**What the task asks**
Select all lines in the records that include "screenshot".

==== Record extracts ====

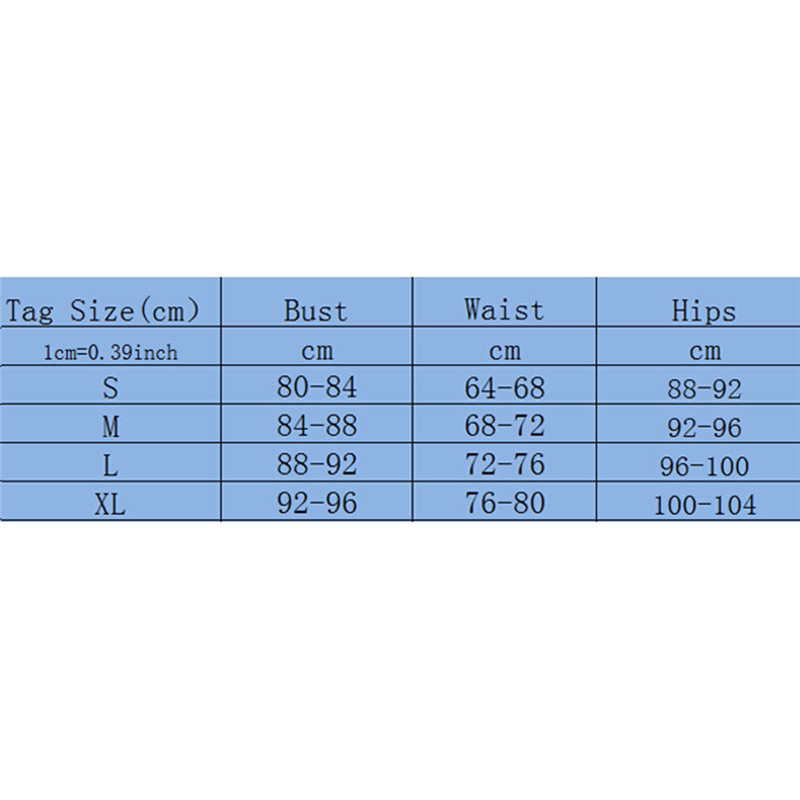Select the M size row label
800x800 pixels.
110,427
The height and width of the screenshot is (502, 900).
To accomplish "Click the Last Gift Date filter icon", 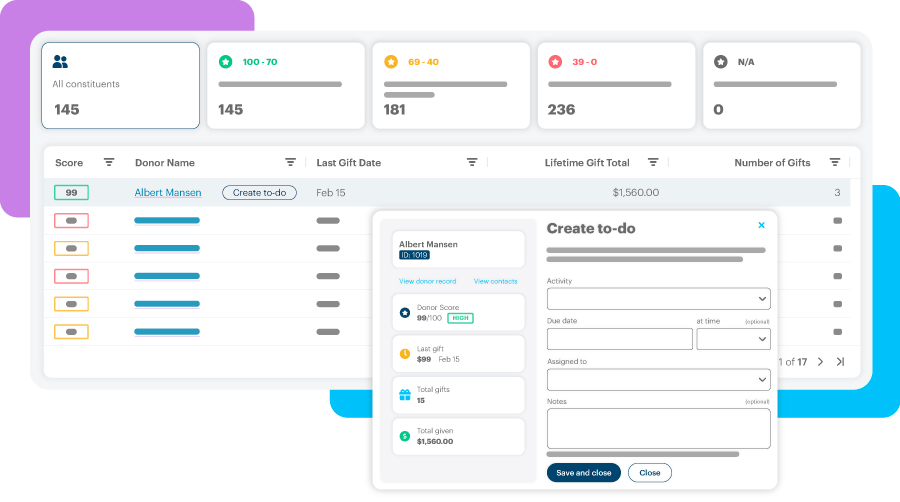I will pyautogui.click(x=472, y=162).
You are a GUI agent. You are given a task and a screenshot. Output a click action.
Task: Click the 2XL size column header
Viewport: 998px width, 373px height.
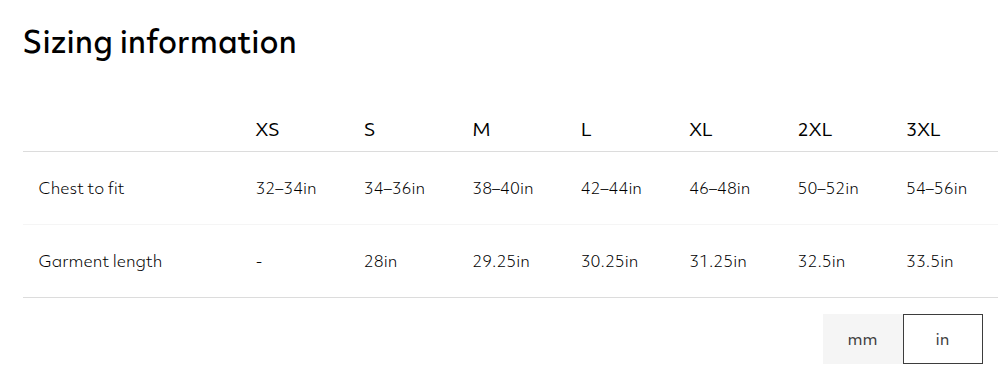click(x=815, y=130)
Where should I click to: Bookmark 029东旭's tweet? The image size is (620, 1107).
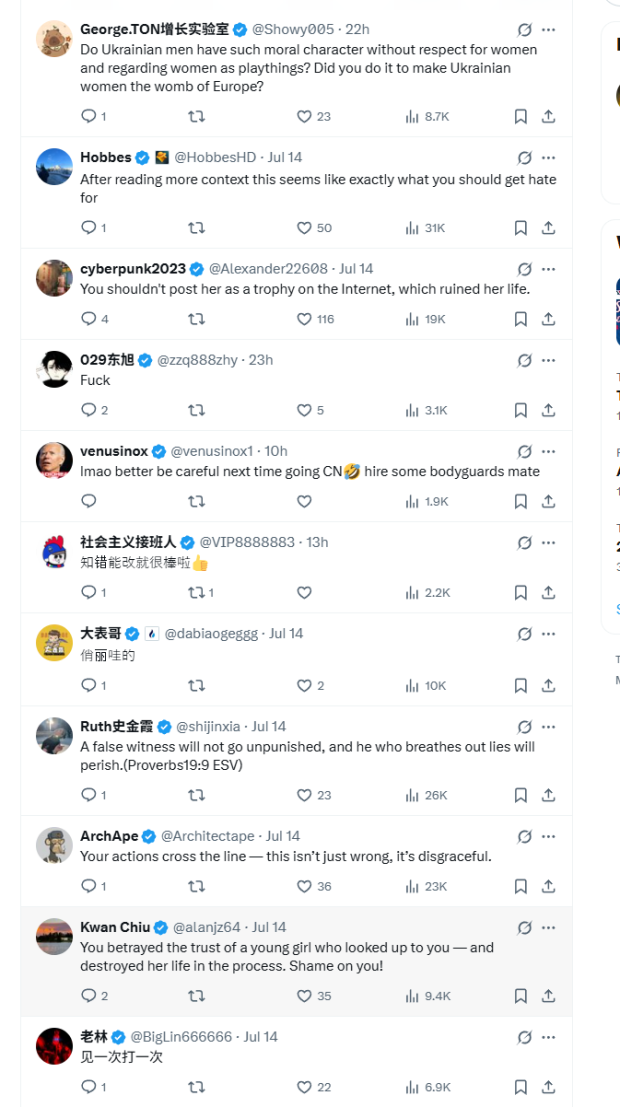[x=520, y=410]
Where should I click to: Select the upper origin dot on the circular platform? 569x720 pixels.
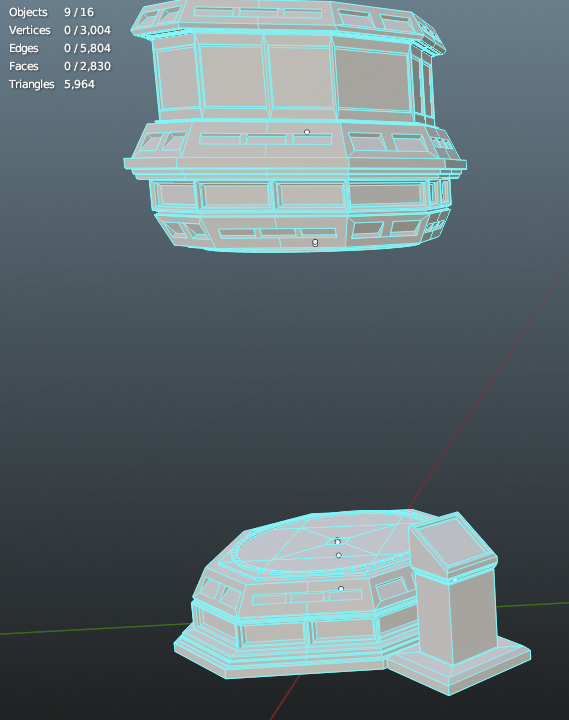tap(338, 541)
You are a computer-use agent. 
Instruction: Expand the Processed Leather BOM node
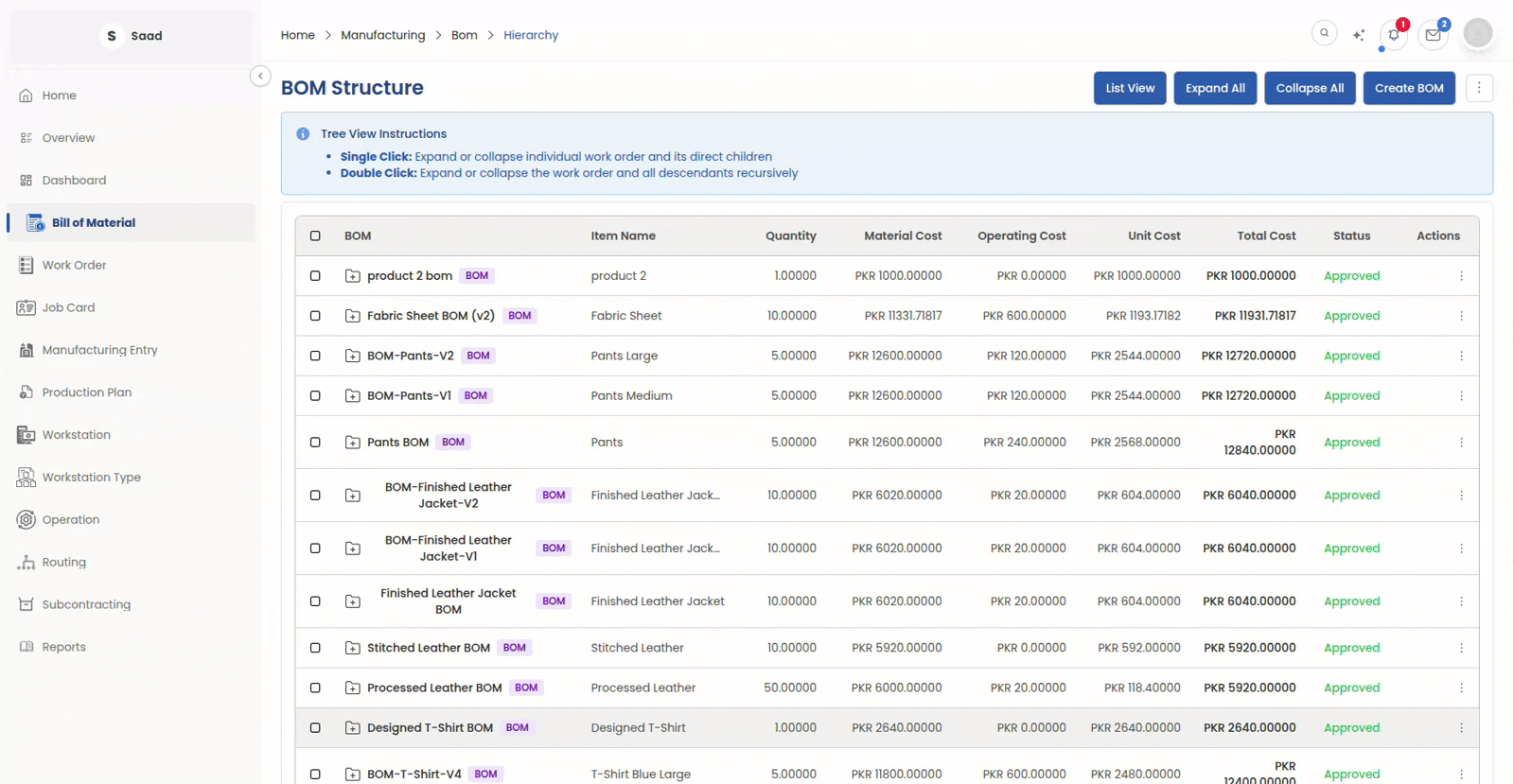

====

**Task output**
The height and width of the screenshot is (502, 900).
You are a GUI agent. You are given a task and a screenshot. Output a click action.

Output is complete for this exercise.